Your instructions
Will you write out all the entries below exactly?

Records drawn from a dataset
※
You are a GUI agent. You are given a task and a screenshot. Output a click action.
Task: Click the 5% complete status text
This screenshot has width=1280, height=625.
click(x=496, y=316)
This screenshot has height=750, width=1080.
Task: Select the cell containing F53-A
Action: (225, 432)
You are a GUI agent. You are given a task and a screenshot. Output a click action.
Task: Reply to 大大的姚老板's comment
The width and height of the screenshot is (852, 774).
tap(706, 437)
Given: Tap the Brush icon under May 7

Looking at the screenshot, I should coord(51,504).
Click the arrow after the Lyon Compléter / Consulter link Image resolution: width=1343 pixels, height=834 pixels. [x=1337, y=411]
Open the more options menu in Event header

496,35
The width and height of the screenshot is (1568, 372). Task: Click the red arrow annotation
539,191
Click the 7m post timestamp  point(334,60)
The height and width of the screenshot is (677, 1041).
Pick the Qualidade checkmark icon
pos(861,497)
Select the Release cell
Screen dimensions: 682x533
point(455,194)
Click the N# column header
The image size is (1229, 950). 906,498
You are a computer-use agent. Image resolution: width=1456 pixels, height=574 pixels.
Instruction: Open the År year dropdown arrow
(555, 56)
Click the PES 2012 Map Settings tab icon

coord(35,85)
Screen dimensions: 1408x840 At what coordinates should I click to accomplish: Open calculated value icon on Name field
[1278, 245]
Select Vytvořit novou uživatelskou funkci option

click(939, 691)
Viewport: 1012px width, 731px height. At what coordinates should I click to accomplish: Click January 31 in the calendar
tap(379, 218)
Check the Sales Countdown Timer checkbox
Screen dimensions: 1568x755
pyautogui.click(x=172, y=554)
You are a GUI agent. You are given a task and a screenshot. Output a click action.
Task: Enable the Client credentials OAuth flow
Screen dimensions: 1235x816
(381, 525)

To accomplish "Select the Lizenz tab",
※
Task output
You are a GUI agent. You are given a task and a screenshot. Output a click action.
Task: Click the 5% complete status text
This screenshot has width=1280, height=625.
click(x=496, y=316)
This screenshot has height=750, width=1080.
Task: Select the cell containing F53-A
Action: (225, 432)
You are a GUI agent. You are given a task and a screenshot. Output a click action.
Task: Reply to 大大的姚老板's comment
The width and height of the screenshot is (852, 774).
tap(706, 437)
Given: Tap the Brush icon under May 7

Looking at the screenshot, I should coord(51,504).
Click the arrow after the Lyon Compléter / Consulter link Image resolution: width=1343 pixels, height=834 pixels. [x=1337, y=411]
Open the more options menu in Event header

496,35
The width and height of the screenshot is (1568, 372). Task: Click the red arrow annotation
539,191
Click the 7m post timestamp  point(334,60)
The height and width of the screenshot is (677, 1041).
Pick the Qualidade checkmark icon
pos(861,497)
Select the Release cell
Screen dimensions: 682x533
point(455,194)
Click the N# column header
The image size is (1229, 950). 906,498
You are a computer-use agent. Image resolution: width=1456 pixels, height=574 pixels.
Instruction: Open the År year dropdown arrow
(555, 56)
Click the PES 2012 Map Settings tab icon

coord(35,85)
Screen dimensions: 1408x840 At what coordinates should I click to accomplish: Open calculated value icon on Name field
[1278, 245]
Select Vytvořit novou uživatelskou funkci option

click(939, 691)
Viewport: 1012px width, 731px height. At what coordinates should I click to accomplish: Click January 31 in the calendar
tap(379, 218)
Check the Sales Countdown Timer checkbox
Screen dimensions: 1568x755
pyautogui.click(x=172, y=554)
You are a GUI agent. You are given a task and a screenshot. Output a click action.
Task: Enable the Client credentials OAuth flow
Screen dimensions: 1235x816
(381, 525)

To accomplish "Select the Lizenz tab",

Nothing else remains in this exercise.